Description of the task:
Duplicate everything from the line that contains "Select the 81dB noise level value" down to the line that contains "pos(161,179)", both included, in the records below. Leave the pictures out of your answer.

Source data:
·····

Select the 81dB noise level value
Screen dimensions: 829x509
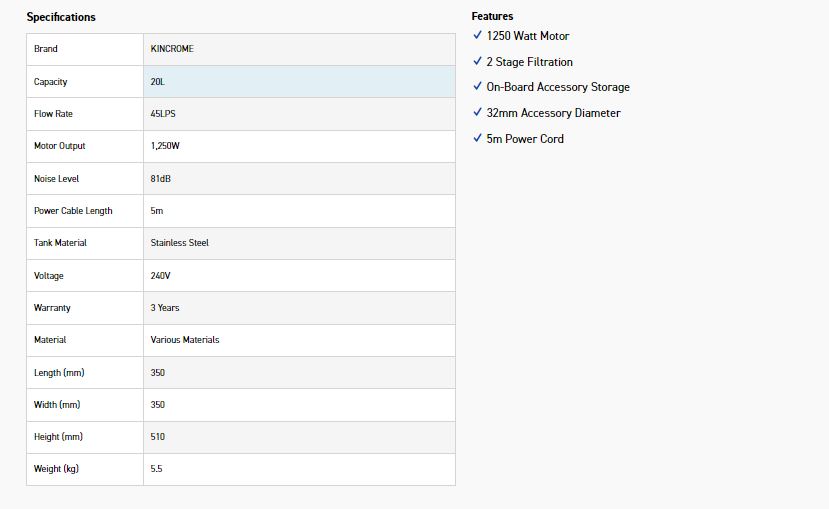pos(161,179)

·····

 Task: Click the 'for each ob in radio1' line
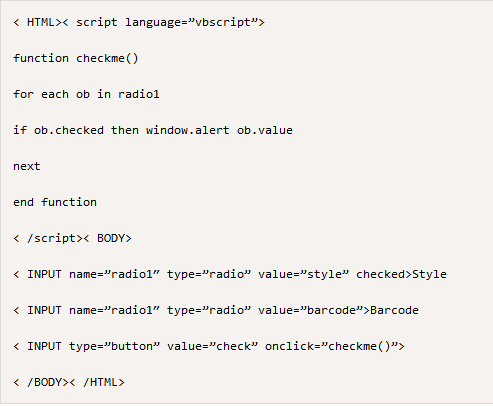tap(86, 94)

·····

Finished exercise:
Select the 81dB noise level value
Screen dimensions: 829x509
pos(161,179)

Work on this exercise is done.